Meet Hiker
Hiker is a robust and modern way to build high-quality Laravel applications. It can be installed on top of a Laravel project, existing or new, like any regular package.
It provides the following advantages:
- A super easy way to structure logic flows using multiple chained actions;
- A beautiful, extensible and highly customisable user interface;
- A seamless bridge between the two;
Hiker was first developed as an internal tool at Whitecube, a digital agency that spends most of its time building custom solutions for its clients using Laravel. After a few years of building custom admin panels for each project, we were happy to see more and more admin-builder tools appear. These worked well up to a point, until one day we stumbled upon a project where it just was not enough – and that's when we envisioned a tool that would allow us to go a lot further, that would allow us to build even huge CMMs, CRMs, CMSs, ERPs,... with ease.
A scalable methodology
To achieve such a high level of scalability, it was imperative that our solution could provide a robust way to structure a complex codebase. Laravel itself is great already, but we felt inspired by the actions & pipeline patterns that were starting to make waves at the time. We wondered how we could apply this to the needs of our big projects; and our answer was simply to just chain those actions together into "logic flows". When working within Hiker, we just call them "flows" for short. The actions they're built of are called "nodes".
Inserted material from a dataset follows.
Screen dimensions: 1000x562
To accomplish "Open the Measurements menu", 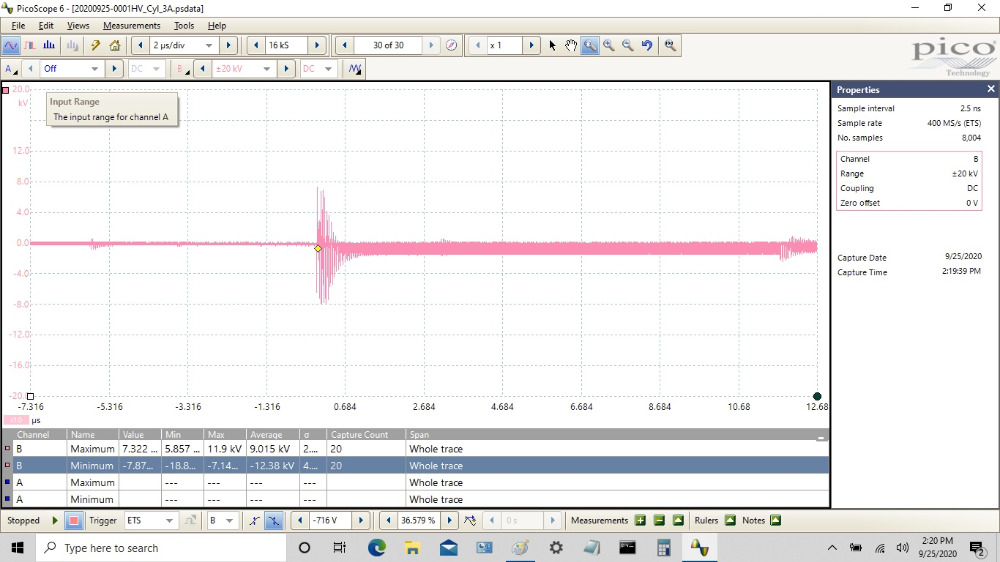I will [131, 25].
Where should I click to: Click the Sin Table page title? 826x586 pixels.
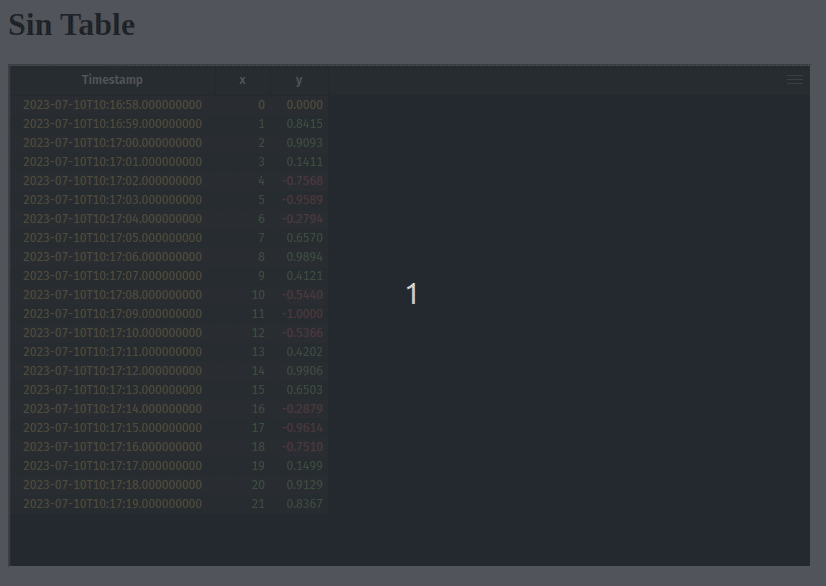click(x=71, y=24)
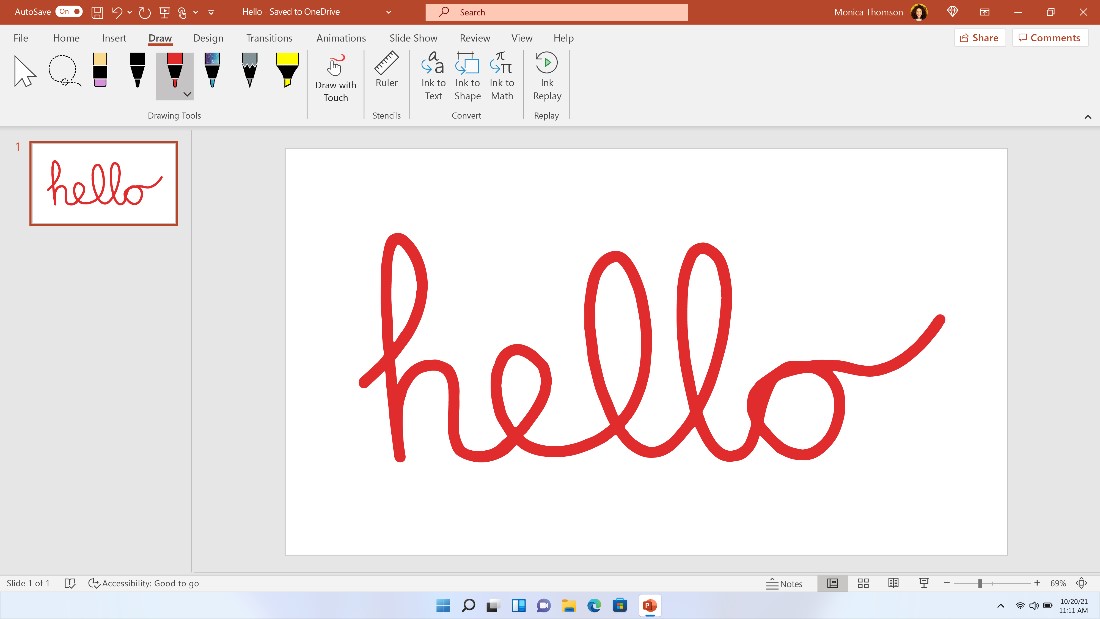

High-quality user interface components
But that was only half of the story. The tools we had been using provided the UI layer: a set of pre-built UI components, easily instantiated with a PHP class, which would transform themselves into beautiful form inputs and other elements on the page. However, a big frustration of ours was that we couldn't just display whatever we wanted whenever we wanted; and this new flows-based approach was the perfect solution.
Considering that showing a form or a page is just another step within a flow, things suddenly become much more interesting: the ability to shape ultra-customisable UIs, built with high-quality pre-built components, directly responding to the application's logic flows.
In practice
When combining actions and views within flow definitions, the application's complexity quickly disolves into readable and executable schemes:
class MountainJourneyFlows extends FlowsRepository { public function create(): roadmap { return roadmap() ->run(FetchWeatherConditions::class) ->branch(CheckWeather::class, function (Outcome $weather) { $weather->is('rainy') ->show(RaincoatForm::class); $weather->is('sunny') ->show(ShadesForm::class); }) ->save(SaveJourney::class) ->chain('create', Picnic::class) ->show(JourneyDetailView::class); } }
This methodology has been very effective in keeping both small and very large projects maintainable over the years. Even in projects with high level of churn (constantly changing requirements and endless modifications to the code), the flows-based approach has kept complex operations easy to understand at a glance.